Listed entries:

=-=-=-=-=

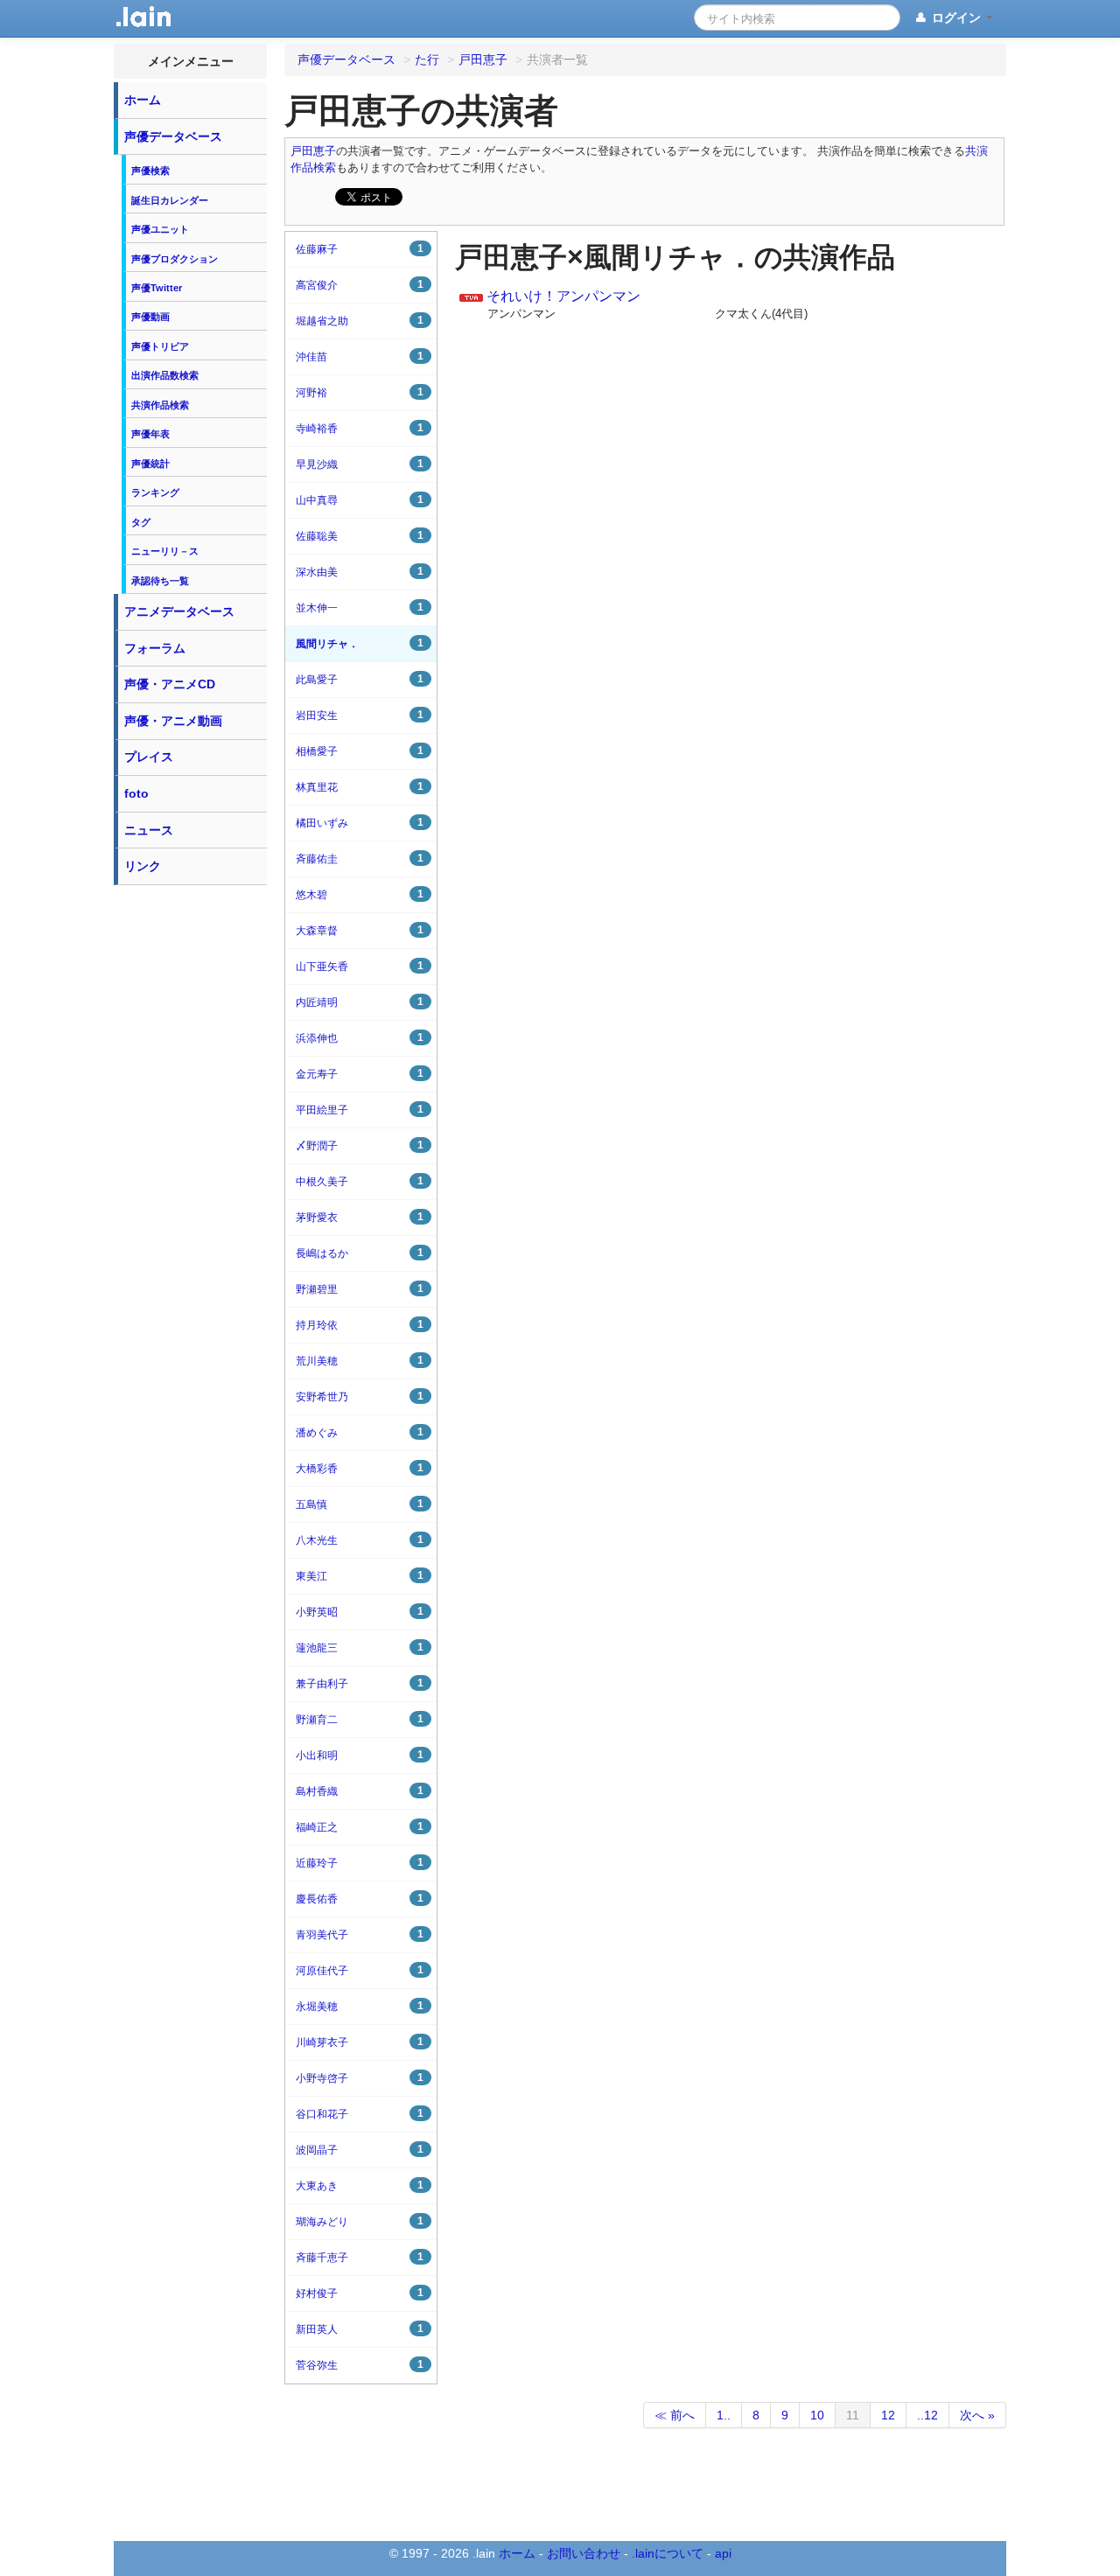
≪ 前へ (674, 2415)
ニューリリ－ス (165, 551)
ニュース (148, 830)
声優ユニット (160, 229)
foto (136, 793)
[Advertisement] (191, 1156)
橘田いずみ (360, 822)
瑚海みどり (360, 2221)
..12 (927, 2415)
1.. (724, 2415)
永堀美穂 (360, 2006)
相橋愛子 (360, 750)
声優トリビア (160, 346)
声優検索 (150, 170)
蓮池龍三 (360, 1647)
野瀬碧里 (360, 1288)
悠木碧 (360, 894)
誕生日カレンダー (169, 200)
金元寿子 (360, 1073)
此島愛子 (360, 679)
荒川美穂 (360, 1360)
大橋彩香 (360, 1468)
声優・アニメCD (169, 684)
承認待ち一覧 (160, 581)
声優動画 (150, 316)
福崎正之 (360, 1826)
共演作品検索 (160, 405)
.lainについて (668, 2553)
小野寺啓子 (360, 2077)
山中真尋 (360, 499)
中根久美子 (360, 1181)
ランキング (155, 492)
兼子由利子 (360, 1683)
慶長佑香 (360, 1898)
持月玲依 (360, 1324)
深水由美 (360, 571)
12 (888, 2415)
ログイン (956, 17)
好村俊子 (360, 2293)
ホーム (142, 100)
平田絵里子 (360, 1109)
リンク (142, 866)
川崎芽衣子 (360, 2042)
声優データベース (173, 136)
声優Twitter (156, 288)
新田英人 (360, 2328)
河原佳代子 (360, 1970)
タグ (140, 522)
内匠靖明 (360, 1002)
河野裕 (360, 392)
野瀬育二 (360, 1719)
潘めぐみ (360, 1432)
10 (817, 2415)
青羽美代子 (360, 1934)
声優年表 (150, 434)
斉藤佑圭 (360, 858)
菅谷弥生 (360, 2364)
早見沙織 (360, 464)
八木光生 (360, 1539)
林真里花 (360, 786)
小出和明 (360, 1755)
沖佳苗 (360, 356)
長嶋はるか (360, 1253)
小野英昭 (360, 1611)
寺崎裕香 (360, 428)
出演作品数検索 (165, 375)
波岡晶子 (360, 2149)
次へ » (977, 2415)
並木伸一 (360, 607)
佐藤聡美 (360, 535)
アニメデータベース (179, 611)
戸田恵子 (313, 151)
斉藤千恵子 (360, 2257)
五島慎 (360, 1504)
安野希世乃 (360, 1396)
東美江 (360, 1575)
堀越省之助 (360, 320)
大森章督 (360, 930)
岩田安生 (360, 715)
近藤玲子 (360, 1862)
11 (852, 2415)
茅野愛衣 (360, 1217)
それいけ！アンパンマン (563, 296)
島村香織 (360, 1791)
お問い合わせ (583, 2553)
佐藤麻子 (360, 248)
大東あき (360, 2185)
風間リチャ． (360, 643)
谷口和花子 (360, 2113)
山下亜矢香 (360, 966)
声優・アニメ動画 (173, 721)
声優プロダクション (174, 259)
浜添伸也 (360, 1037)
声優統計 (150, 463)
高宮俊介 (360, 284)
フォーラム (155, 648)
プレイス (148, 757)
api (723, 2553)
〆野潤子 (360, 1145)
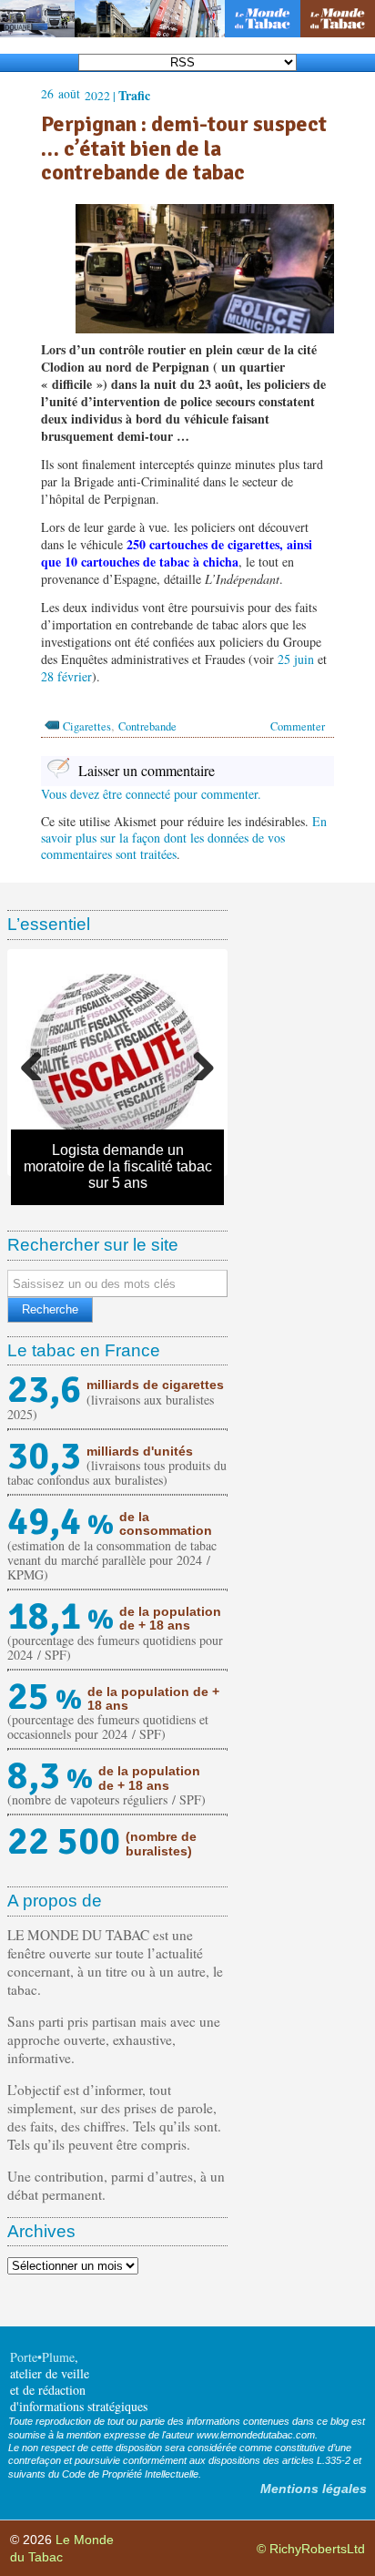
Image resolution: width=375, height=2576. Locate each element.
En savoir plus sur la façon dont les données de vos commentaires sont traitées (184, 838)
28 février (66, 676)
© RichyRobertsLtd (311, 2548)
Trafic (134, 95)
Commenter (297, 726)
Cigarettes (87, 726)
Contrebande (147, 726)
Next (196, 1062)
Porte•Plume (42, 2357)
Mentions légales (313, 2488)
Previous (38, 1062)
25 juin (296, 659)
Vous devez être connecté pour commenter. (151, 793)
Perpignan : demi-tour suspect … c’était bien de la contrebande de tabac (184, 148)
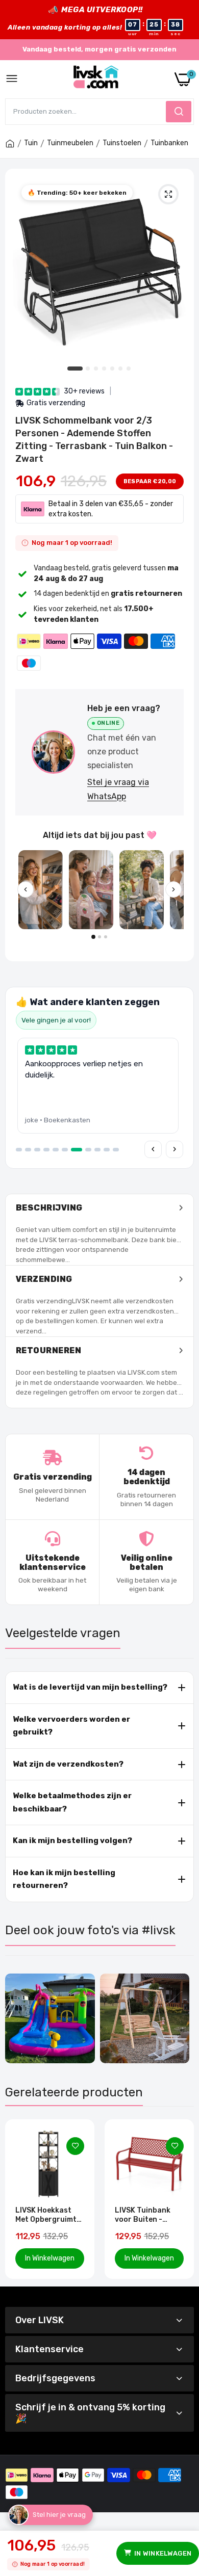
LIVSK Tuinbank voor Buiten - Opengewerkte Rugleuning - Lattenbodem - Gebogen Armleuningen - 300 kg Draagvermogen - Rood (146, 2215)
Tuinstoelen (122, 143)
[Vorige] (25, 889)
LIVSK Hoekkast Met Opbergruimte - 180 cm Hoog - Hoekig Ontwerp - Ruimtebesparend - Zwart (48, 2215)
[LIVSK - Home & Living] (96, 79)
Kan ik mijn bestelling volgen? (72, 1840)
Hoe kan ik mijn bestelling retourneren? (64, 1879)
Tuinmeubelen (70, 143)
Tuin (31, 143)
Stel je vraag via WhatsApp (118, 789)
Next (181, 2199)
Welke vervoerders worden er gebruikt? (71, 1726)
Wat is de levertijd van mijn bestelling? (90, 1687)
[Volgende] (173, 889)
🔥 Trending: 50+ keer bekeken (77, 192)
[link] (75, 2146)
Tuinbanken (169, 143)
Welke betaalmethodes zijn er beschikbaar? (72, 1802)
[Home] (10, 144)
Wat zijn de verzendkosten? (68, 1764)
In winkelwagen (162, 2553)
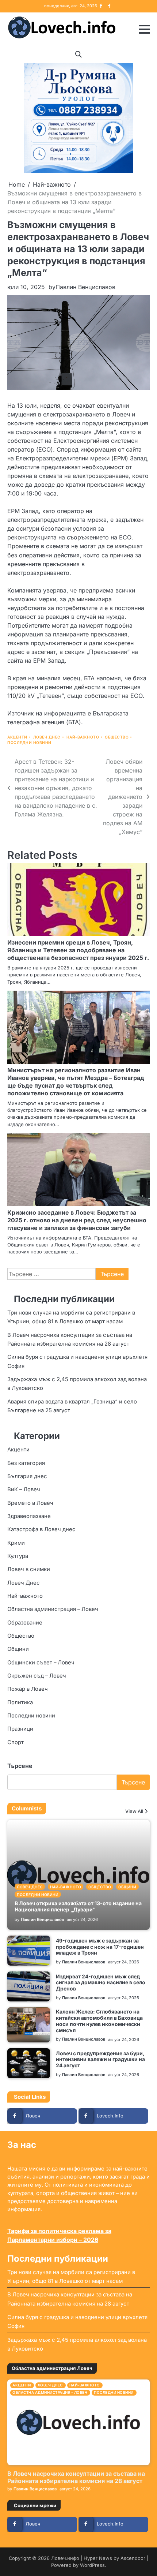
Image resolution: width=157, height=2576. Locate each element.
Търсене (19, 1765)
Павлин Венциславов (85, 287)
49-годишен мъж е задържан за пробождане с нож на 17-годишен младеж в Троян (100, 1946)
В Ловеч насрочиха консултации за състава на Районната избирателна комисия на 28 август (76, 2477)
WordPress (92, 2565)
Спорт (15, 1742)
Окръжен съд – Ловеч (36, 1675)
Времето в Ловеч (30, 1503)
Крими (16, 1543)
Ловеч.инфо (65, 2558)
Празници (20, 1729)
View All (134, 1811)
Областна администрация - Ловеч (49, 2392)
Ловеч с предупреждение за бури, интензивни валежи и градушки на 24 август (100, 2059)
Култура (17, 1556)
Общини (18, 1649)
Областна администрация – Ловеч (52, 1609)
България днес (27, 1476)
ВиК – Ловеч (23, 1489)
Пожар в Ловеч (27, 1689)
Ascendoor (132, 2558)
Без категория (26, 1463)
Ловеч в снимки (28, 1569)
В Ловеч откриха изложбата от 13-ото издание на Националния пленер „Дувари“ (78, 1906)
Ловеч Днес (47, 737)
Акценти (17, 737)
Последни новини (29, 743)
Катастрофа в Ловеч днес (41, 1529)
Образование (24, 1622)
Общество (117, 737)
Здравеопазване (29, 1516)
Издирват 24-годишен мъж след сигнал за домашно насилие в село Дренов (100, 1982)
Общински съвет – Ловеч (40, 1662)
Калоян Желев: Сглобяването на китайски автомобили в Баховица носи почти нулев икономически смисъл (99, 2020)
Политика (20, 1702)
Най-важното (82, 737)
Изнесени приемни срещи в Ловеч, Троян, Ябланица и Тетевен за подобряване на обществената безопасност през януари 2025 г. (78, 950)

=-=-=-=-=

The result should be a verbatim copy of the data, free of pictures.

≪ 前へ (674, 2415)
ニューリリ－ス (165, 551)
ニュース (148, 830)
声優ユニット (160, 229)
foto (136, 793)
[Advertisement] (191, 1156)
橘田いずみ (360, 822)
瑚海みどり (360, 2221)
..12 (927, 2415)
1.. (724, 2415)
永堀美穂 (360, 2006)
相橋愛子 (360, 750)
声優トリビア (160, 346)
声優検索 (150, 170)
蓮池龍三 (360, 1647)
野瀬碧里 (360, 1288)
悠木碧 (360, 894)
誕生日カレンダー (169, 200)
金元寿子 (360, 1073)
此島愛子 (360, 679)
荒川美穂 (360, 1360)
大橋彩香 (360, 1468)
声優・アニメCD (169, 684)
承認待ち一覧 (160, 581)
声優動画 (150, 316)
福崎正之 (360, 1826)
共演作品検索 (160, 405)
.lainについて (668, 2553)
小野寺啓子 (360, 2077)
山中真尋 (360, 499)
中根久美子 (360, 1181)
ランキング (155, 492)
兼子由利子 (360, 1683)
慶長佑香 (360, 1898)
持月玲依 (360, 1324)
深水由美 (360, 571)
12 (888, 2415)
ログイン (956, 17)
好村俊子 (360, 2293)
ホーム (142, 100)
平田絵里子 (360, 1109)
リンク (142, 866)
川崎芽衣子 (360, 2042)
声優データベース (173, 136)
声優Twitter (156, 288)
新田英人 (360, 2328)
河原佳代子 (360, 1970)
タグ (140, 522)
内匠靖明 (360, 1002)
河野裕 (360, 392)
野瀬育二 (360, 1719)
潘めぐみ (360, 1432)
10 (817, 2415)
青羽美代子 (360, 1934)
声優年表 (150, 434)
斉藤佑圭 (360, 858)
菅谷弥生 (360, 2364)
早見沙織 (360, 464)
八木光生 (360, 1539)
林真里花 (360, 786)
小出和明 (360, 1755)
沖佳苗 (360, 356)
長嶋はるか (360, 1253)
小野英昭 (360, 1611)
寺崎裕香 (360, 428)
出演作品数検索 (165, 375)
波岡晶子 (360, 2149)
次へ » (977, 2415)
並木伸一 (360, 607)
佐藤聡美 (360, 535)
アニメデータベース (179, 611)
戸田恵子 (313, 151)
斉藤千恵子 (360, 2257)
五島慎 (360, 1504)
安野希世乃 (360, 1396)
東美江 (360, 1575)
堀越省之助 (360, 320)
大森章督 (360, 930)
岩田安生 (360, 715)
近藤玲子 (360, 1862)
11 (852, 2415)
茅野愛衣 (360, 1217)
それいけ！アンパンマン (563, 296)
島村香織 (360, 1791)
お問い合わせ (583, 2553)
佐藤麻子 (360, 248)
大東あき (360, 2185)
風間リチャ． (360, 643)
谷口和花子 (360, 2113)
山下亜矢香 (360, 966)
声優・アニメ動画 (173, 721)
声優プロダクション (174, 259)
浜添伸也 (360, 1037)
声優統計 (150, 463)
高宮俊介 (360, 284)
フォーラム (155, 648)
プレイス (148, 757)
api (723, 2553)
〆野潤子 (360, 1145)
Image resolution: width=375, height=2576. Locate each element.
En savoir plus sur la façon dont les données de vos commentaires sont traitées (184, 838)
28 février (66, 676)
© RichyRobertsLtd (311, 2548)
Trafic (134, 95)
Commenter (297, 726)
Cigarettes (87, 726)
Contrebande (147, 726)
Next (196, 1062)
Porte•Plume (42, 2357)
Mentions légales (313, 2488)
Previous (38, 1062)
25 juin (296, 659)
Vous devez être connecté pour commenter. (151, 793)
Perpignan : demi-tour suspect … c’était bien de la contrebande de tabac (184, 148)
LIVSK Tuinbank voor Buiten - Opengewerkte Rugleuning - Lattenbodem - Gebogen Armleuningen - 300 kg Draagvermogen - Rood (146, 2215)
Tuinstoelen (122, 143)
[Vorige] (25, 889)
LIVSK Hoekkast Met Opbergruimte - 180 cm Hoog - Hoekig Ontwerp - Ruimtebesparend - Zwart (48, 2215)
[LIVSK - Home & Living] (96, 79)
Kan ik mijn bestelling volgen? (72, 1840)
Hoe kan ik mijn bestelling retourneren? (64, 1879)
Tuinmeubelen (70, 143)
Tuin (31, 143)
Stel je vraag via WhatsApp (118, 789)
Next (181, 2199)
Welke vervoerders worden er gebruikt? (71, 1726)
Wat is de levertijd van mijn bestelling? (90, 1687)
[Volgende] (173, 889)
🔥 Trending: 50+ keer bekeken (77, 192)
[link] (75, 2146)
Tuinbanken (169, 143)
Welke betaalmethodes zijn er beschikbaar? (72, 1802)
[Home] (10, 144)
Wat zijn de verzendkosten? (68, 1764)
In winkelwagen (162, 2553)
Image resolution: width=157, height=2576. Locate each element.
Търсене (19, 1765)
Павлин Венциславов (85, 287)
49-годишен мъж е задържан за пробождане с нож на 17-годишен младеж в Троян (100, 1946)
В Ловеч насрочиха консултации за състава на Районната избирателна комисия на 28 август (76, 2477)
WordPress (92, 2565)
Спорт (15, 1742)
Окръжен съд – Ловеч (36, 1675)
Времето в Ловеч (30, 1503)
Крими (16, 1543)
Ловеч.инфо (65, 2558)
Празници (20, 1729)
View All (134, 1811)
Областна администрация - Ловеч (49, 2392)
Ловеч с предупреждение за бури, интензивни валежи и градушки на 24 август (100, 2059)
Култура (17, 1556)
Общини (18, 1649)
Областна администрация – Ловеч (52, 1609)
България днес (27, 1476)
ВиК – Ловеч (23, 1489)
Пожар в Ловеч (27, 1689)
Ascendoor (132, 2558)
Без категория (26, 1463)
Ловеч в снимки (28, 1569)
В Ловеч откриха изложбата от 13-ото издание на Националния пленер „Дувари“ (78, 1906)
Ловеч Днес (47, 737)
Акценти (17, 737)
Последни новини (29, 743)
Катастрофа в Ловеч днес (41, 1529)
Образование (24, 1622)
Общество (117, 737)
Здравеопазване (29, 1516)
Издирват 24-годишен мъж след сигнал за домашно насилие в село Дренов (100, 1982)
Общински съвет – Ловеч (40, 1662)
Калоян Желев: Сглобяването на китайски автомобили в Баховица носи почти нулев икономически смисъл (99, 2020)
Политика (20, 1702)
Най-важното (82, 737)
Изнесени приемни срещи в Ловеч, Троян, Ябланица и Тетевен за подобряване на обществената безопасност през януари 2025 г. (78, 950)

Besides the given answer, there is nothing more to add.